I have watched "barb" coma come in and out of favor a few times in my practice years. Everything old is new again, or something like that!
I found this on eMedicine, try a google.com search for more. The librarian in the medical library is an invaluable person for such a project. Try the pharmacist, as well.
Thanks redbait, looks like we did everything we were supposed to. How long should burst supression be? There are many different thoughts on this subject. I did google and found a couple good sites, the medical library is a great idea. Our patient was on pentobabr for almost three weeks, sounds like too long to me.
gwenith, BSN, RN
It has been a while since I did phenobarb coma and yes it has swung from in fashion to out and in again.
The use of Thiopental is not very often here - other methods of ICP-management are useful enough.
If you use Thiopental for such a long time, you have to think about the immuno-suppression effect.
This effect limits the useage for a long time.
(I really hope, you can understand, what I mean)
I am familiar with the notion of lightening the barbs every day and seeing what the ICP does...you can always put them down again. I once heard a trauma doc say that more than five to seven days only produces more patients in a vegetative state, but, in practice, I have not seen a limit set and kept. What happened to your patient who was down for almost three weeks?

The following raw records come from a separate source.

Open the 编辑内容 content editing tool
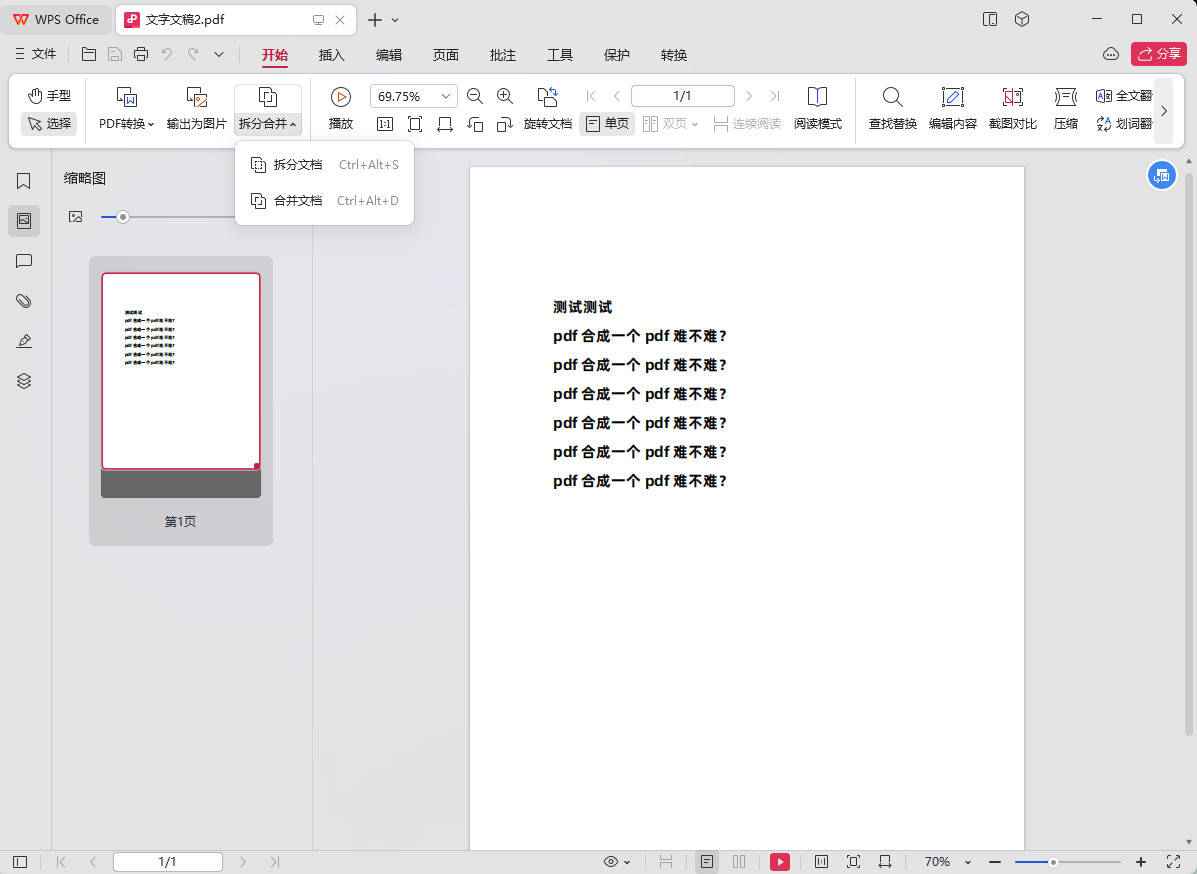Image resolution: width=1197 pixels, height=874 pixels. pyautogui.click(x=952, y=108)
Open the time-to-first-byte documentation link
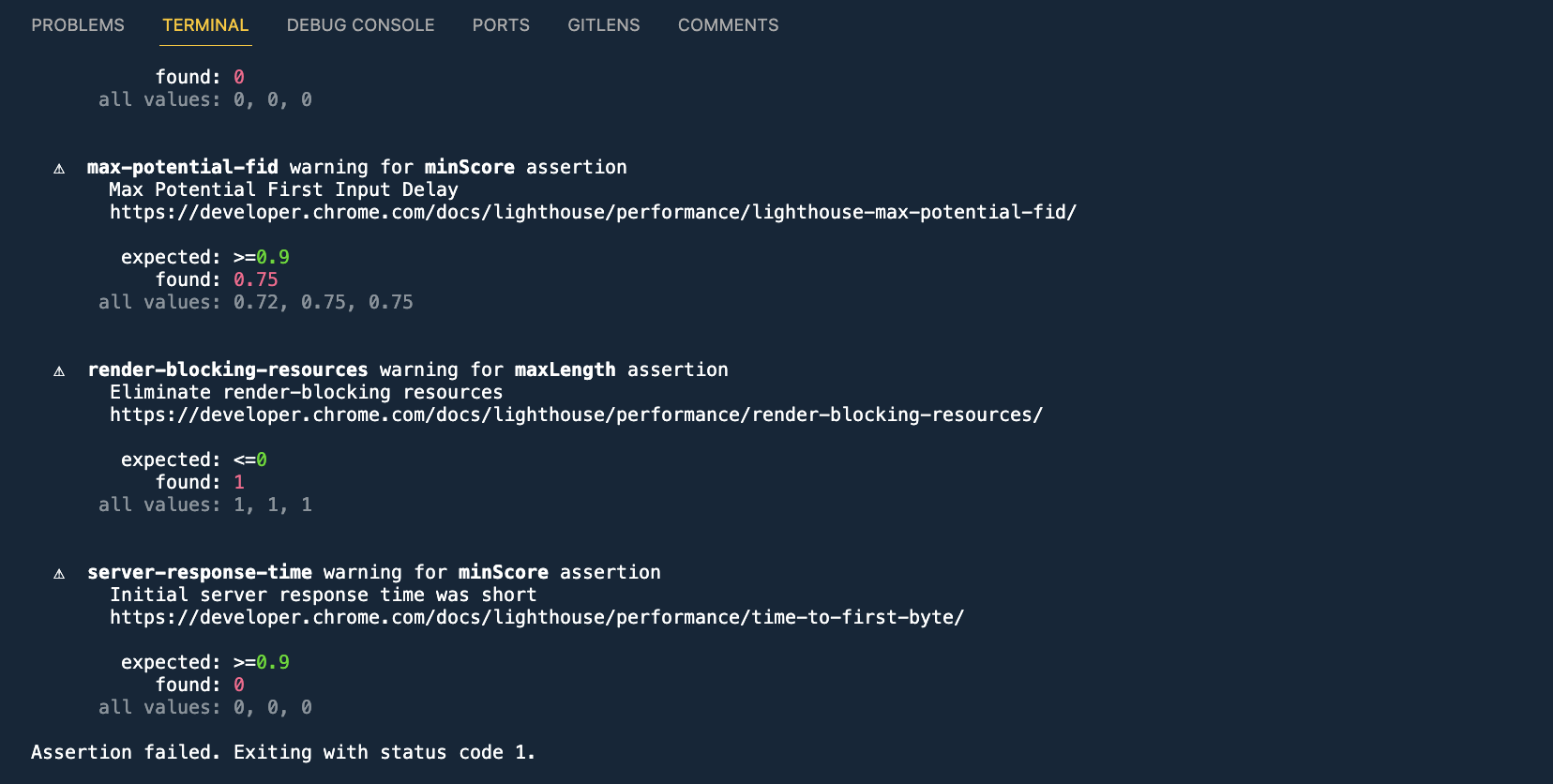 (x=536, y=617)
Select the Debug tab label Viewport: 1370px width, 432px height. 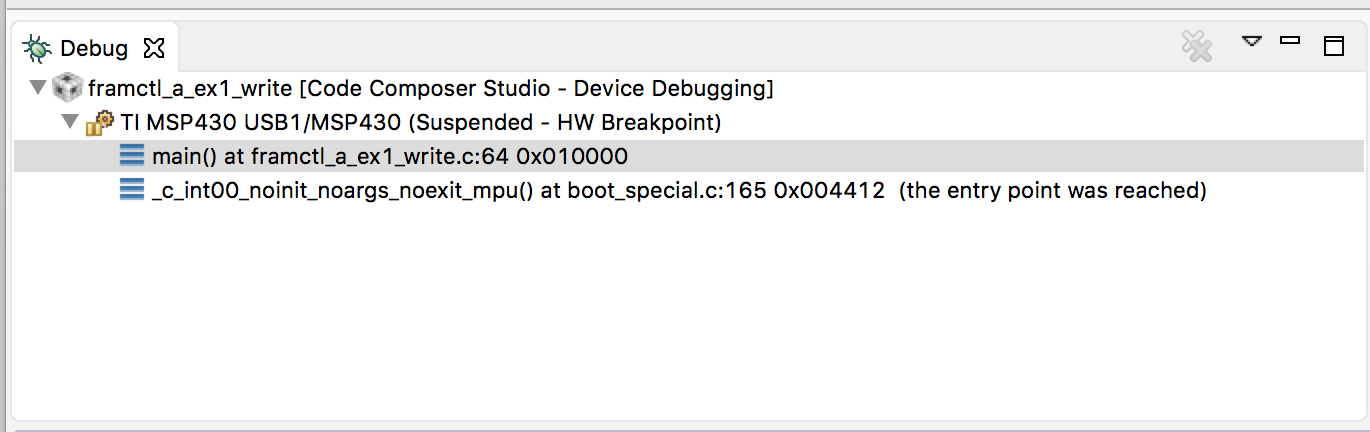pyautogui.click(x=94, y=48)
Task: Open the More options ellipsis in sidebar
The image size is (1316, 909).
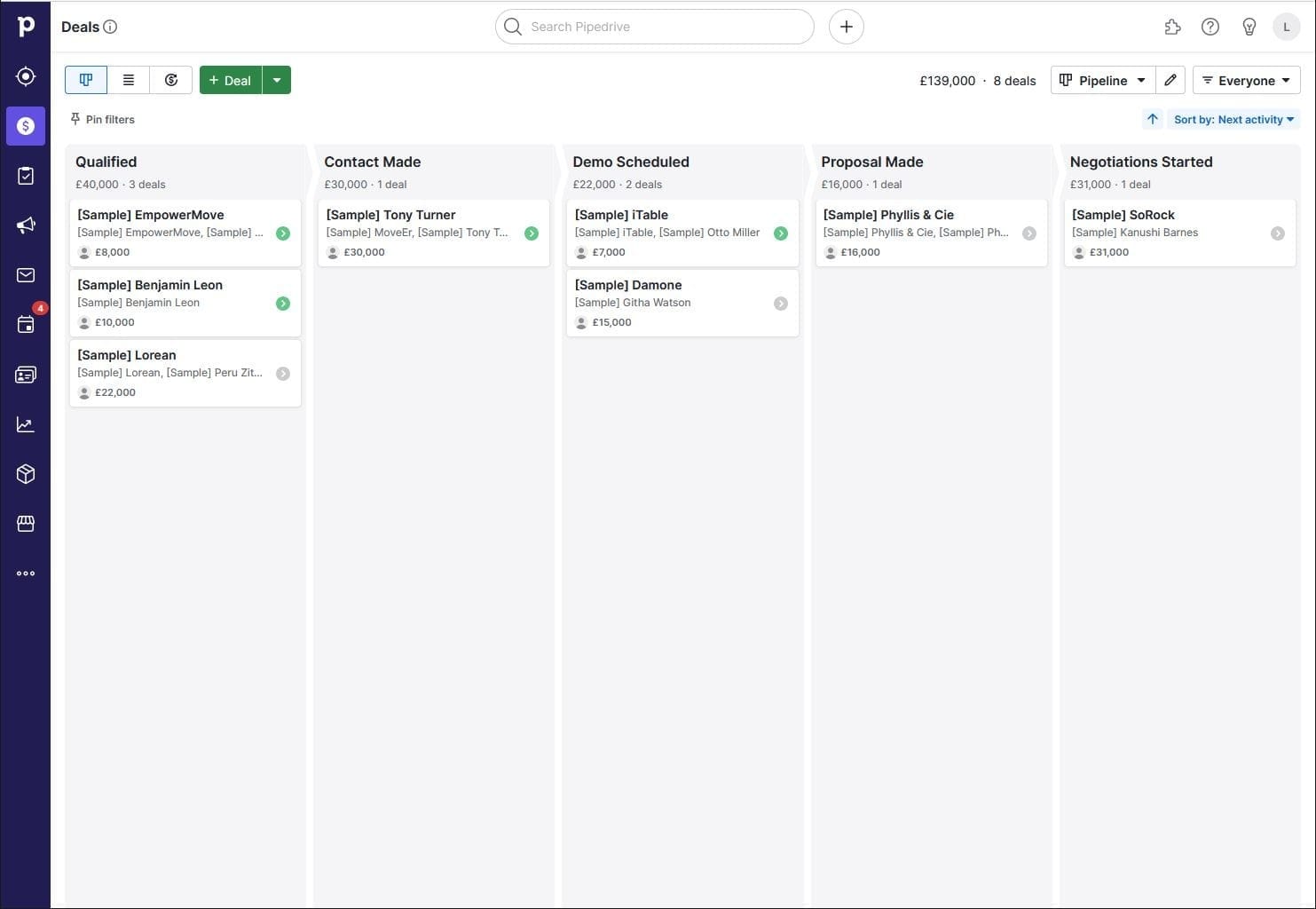Action: pyautogui.click(x=25, y=573)
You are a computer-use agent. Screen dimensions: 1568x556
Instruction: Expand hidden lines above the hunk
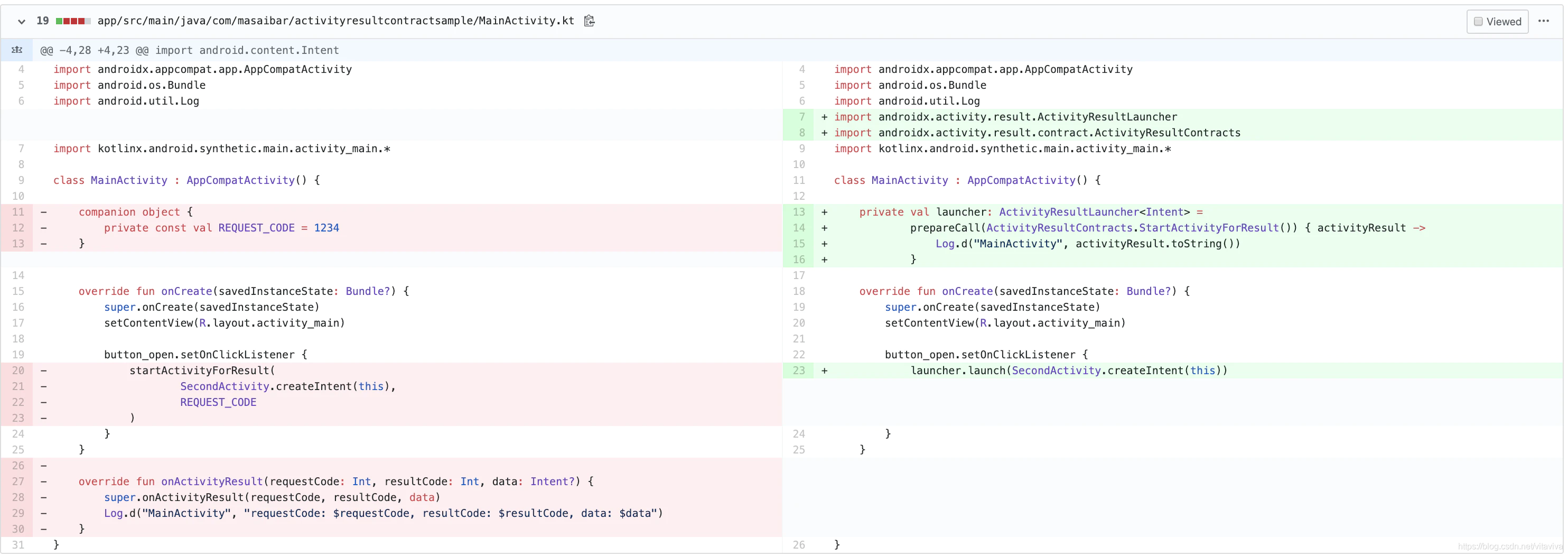click(17, 50)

Redbait, we are still trying to get the patient out and see what we have. Last time I worked she had been out for almost 96 hours will little effect, just movement to painful stim. We tried to wean her down a couple times and the ICP shot right back up. Her highest ICP was 72 which is what bought her the pentobarb.
Dirk, thanks for the tip on immunosupression, that would explain why her WBCs were trending down. Didn't even think of that!
Do you think there needs to be a 1:1 ratio when caring for a patient in a pentobarb coma?
Redbait, we are still trying to get the patient out and see what we have. Last time I worked she had been out for almost 96 hours will little effect, just movement to painful stim. We tried to wean her down a couple times and the ICP shot right back up. Her highest ICP was 72 which is what bought her the pentobarb.Dirk, thanks for the tip on immunosupression, that would explain why her WBCs were trending down. Didn't even think of that!Do you think there needs to be a 1:1 ratio when caring for a patient in a pentobarb coma?
When I did barb coma, the patient was 1:1...continuous EEG to monitor burst suppression and titration of barbs, PA catheter for hemodynamic monitoring, usually pressors titrated to cardiac index, vent with close pCO2 management, careful maintenance of euthermia, probably a devastated family at the bedside...yup, that's a 1:1 in my book.
Burst suppression depends on the control of the ICP and how far "down" the patient needs to be along with BP control, etc.
We aren't using pentobarb here anymore... can't get it from the manufacturer. I believe it has been discontinued in Canada. We used it for more than just barb comas, we also used it for sedation when all else failed, in much lower doses of course. (We SO overuse sedation in our unit... not uncommon to have patients on 200+ mcg/kg/hr morphine, and we've had kids up to 15 mcg/kg/min midazolam, plus chloral hydrate, plus lorazepam, plus pentobarb... Can't let them even twitch a toe, y'know!) So we're using phenobarb now in place of pentobarb. We have a morbidly obese 13 year old with a severe traumatic head injury currently being treated... I can't imagine how much she's getting!
take a look here:
This could be of some use.
Thank you so much Neuro Medic! Very useful information.